- Directed by: Rajesh Dondapati
- Story by: Rajesh Dondapati
- Produced by: Petla Krishna Murthy, Petla Venkata Subbamma, PNK Sreelatha
- Starring: Rishwi Thimmaraju; Vismaya Sri; Vinay Mahadev;
- Cinematography: Sk Rafi
- Edited by: Sai Babu Talari
- Music by: Sabu Varghese
- Production companies: Sri Tejas Productions Goal den Media
- Release date: 4 August 2023;
- Running time: 131 minutes
- Country: India
- Language: Telugu

= Krishna Gadu Ante Oka Range =

2023 Indian Telugu film

Krishna Gadu Ante Oka Range is an Indian Telugu romance drama film written and directed by Rajesh Dondapati.

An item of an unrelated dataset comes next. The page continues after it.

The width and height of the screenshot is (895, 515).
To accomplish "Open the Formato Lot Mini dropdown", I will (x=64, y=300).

It was produced by Petla Krishna Murthy, Petla Venkata Subbamma and PNK Sreelatha under Sri Tejas Productions. It stars Rishwi Thimmaraju, Vismaya Sri and Vinay Mahadev in lead roles.

==Plot==
Krishna (Rishwi) loses his father in his childhood. He works hard to look after his widowed mother. Krishna’s primary objective in life is to build a house, which is also the goal of his deceased father. He meets Satya (Vismaya) at a function, and both fall for each other within no time. Their relationship runs into trouble due to Daya (Raghu), a local goon and a pervert. The goon also wants to marry Satya, and hence Krishna gets into a tussle with him. What happens later? Did Krishna marry Satya? Did he achieve his goal? This forms part of the rest of the story.

==Cast==

- Rishwi Thimmaraju as Krishna
- Vismaya Sri as Satya
- Vinay Mahadev as Deva

==Soundtrack==

The soundtrack and background score were composed by Sabu Varghese. Aditya Music acquired the audio rights.

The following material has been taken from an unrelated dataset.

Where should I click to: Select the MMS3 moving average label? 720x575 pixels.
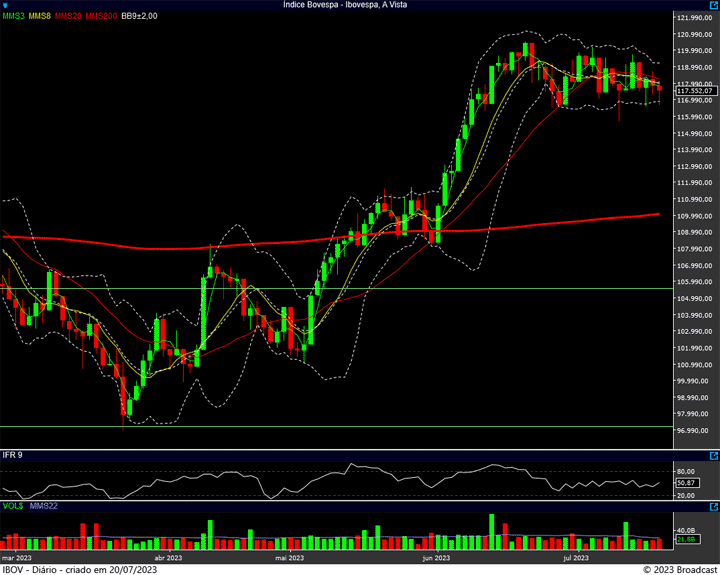(14, 17)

Krishna Gadu Ante Oka Range track listing
| No. | Title | Lyrics | Singer(s) | Length |
|---|---|---|---|---|
| 1. | "Choodu Choodu" | Varikuppala Yadagiri | Yasaswi Kondepudi, Sahithi Chaganti | 03:54 |
| 2. | "Gala Gala Paare" | Varikuppala Yadagiri | Saketh | 02:36 |
| 3. | "Simantha Subhavela" | Varikuppala Yadagiri | Aditi Bhavaraju | 02:40 |
| 4. | "Egirene" | Varikuppala Yadagiri | J A Jayanth, Shruthika Samudhrala | 01:55 |
| 5. | "Kalalanne Kalathai Karige Version 1" | Varikuppala Yadagiri | Deepu | 02:37 |
| 6. | "Kalalanne Kalathai Karige Version 2" | Varikuppala Yadagiri | Deepu | 02:52 |
| Total length: |  |  |  | 15:14 |

==Release==
=== Theatrical ===
The film had a theatrical release on 4 August 2023.

=== Home media ===
The digital streaming rights to the film were acquired by Aha. The film was premiered from 23 October 2023.

==Reception==
Avad Mohammad of OTT Play gave the film 1.5/5 stars and wrote “Krishna Gadu Ante Oka Range” is a romantic village drama with a familiar storyline. While it includes a few emotional moments, the film does not introduce new elements and relies on conventional themes throughout.